TASKS:
**a.** List every problem that the article on China's currency says the country or its policymakers are contending with.
**b.** Write the next few paragraphs of the article on China's move to curb the renminbi's rally, picking up after its final sentence.

China is resorting to measures not used since the global financial crisis to temper a rally in its currency as the country battles rising commodity prices and slowing growth, with analysts predicting more actions to come.

A move by the People’s Bank of China that will force lenders to hold more foreign currency indicates that policymakers want to rein in the renminbi’s gains after it touched its strongest level against the dollar in three years last week. That marked a reversal from the years of the Trump administration, which labelled Beijing a currency manipulator in 2019 after the renminbi weakened past the important Rmb7 per dollar level.

The central bank action, announced late on Monday, will raise Chinese financial institutions’ required reserves from 5 to 7 per cent of total foreign exchange deposits “in order to strengthen foreign exchange liquidity management”, according to the PBoC.

That marks the biggest such increase ever, analysts said, and the first since the global financial crisis. The strength of the renminbi has created a further headache for policymakers in China already grappling with soaring commodity prices and risks from high amounts of leverage across the economy.

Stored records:
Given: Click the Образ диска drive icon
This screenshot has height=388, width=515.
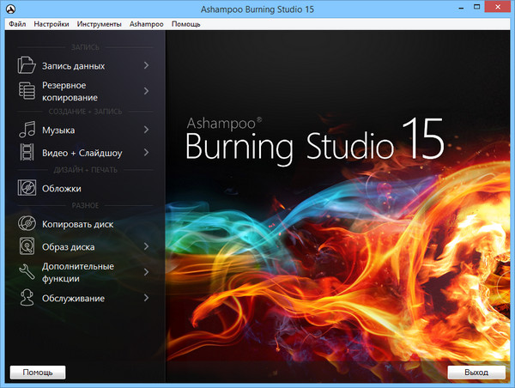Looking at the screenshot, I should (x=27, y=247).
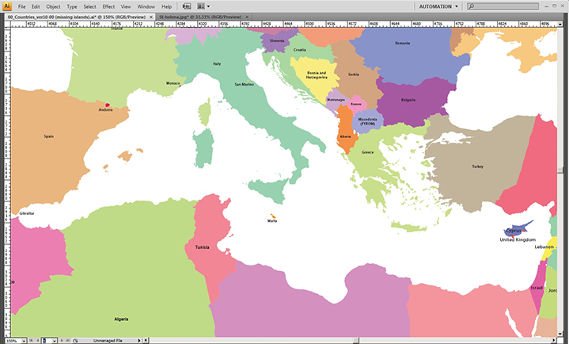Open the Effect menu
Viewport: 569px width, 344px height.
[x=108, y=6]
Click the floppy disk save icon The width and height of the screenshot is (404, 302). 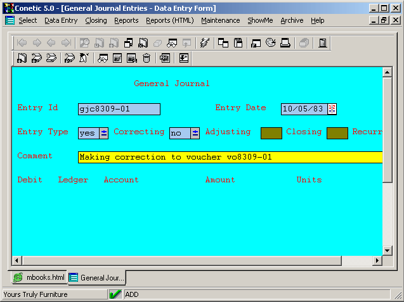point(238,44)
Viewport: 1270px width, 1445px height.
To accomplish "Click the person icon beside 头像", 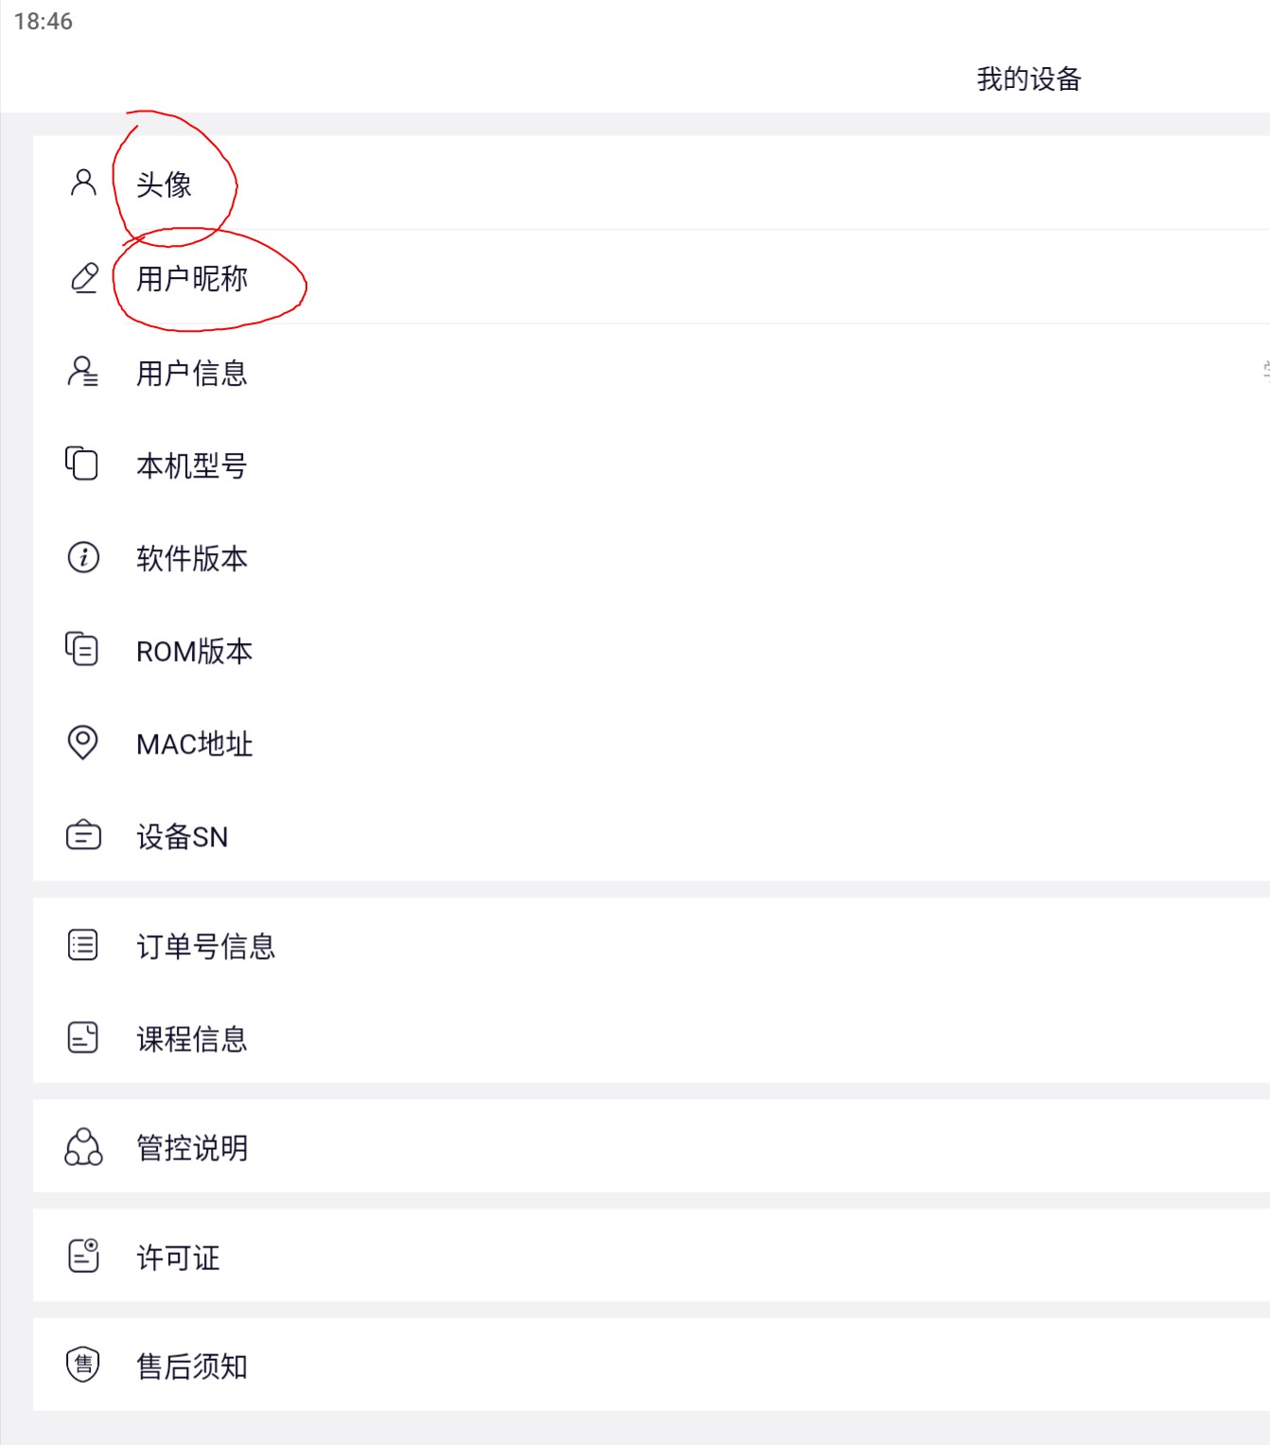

ANSWERS IN ORDER:
**a.**
- Rising (soaring) commodity prices
- Slowing growth
- The strength of the renminbi
- Risks from high amounts of leverage across the economy

**b.**
China’s currency has strengthened almost 11 per cent against the dollar over the past 12 months. The onshore-traded renminbi was little-changed at Rmb6.3696 per greenback on Tuesday but analysts said more interventions in currency markets were likely.

“The move aims to cool down the onshore renminbi’s rapid appreciation by reducing [foreign currency] liquidity in the system,” said Becky Liu, China macro strategist at Standard Chartered, which estimated that the rise would sap about $20bn of liquidity from the country’s foreign exchange market.

The requirement will restrict the domestic supply of foreign currencies, making it harder to use dollars to purchase renminbi onshore, potentially easing demand for the Chinese currency.

“The PBoC’s action highlighted its stance against the rapid renminbi appreciation and hints [at] further forthcoming measures,” said Ken Cheung, chief Asian currency strategist at Mizuho Bank.

However, some policymakers in China have argued in favour of a stronger renminbi. A PBoC official this month wrote an editorial, which was subsequently deleted, arguing that the central bank should let the currency appreciate to counter surging global commodity prices. A stronger Chinese currency could make its imports of overseas raw materials cheaper.

Higher commodity prices have pushed up factory gate prices in China and stoked fears of inflation. A cabinet meeting chaired by Premier Li Keqiang last month said measures should be taken to stop inflation of producer prices, which rose 6.8 per cent in April, passing through to consumer price inflation, which remains low. Producer prices fell throughout most of 2020.

There are also signs that China’s strong economic recovery from Covid-19 is cooling off. On a quarter-on-quarter basis, the economy expanded just 0.6 per cent in the first three months of the year, according to the National Bureau of Statistics, well below expectations.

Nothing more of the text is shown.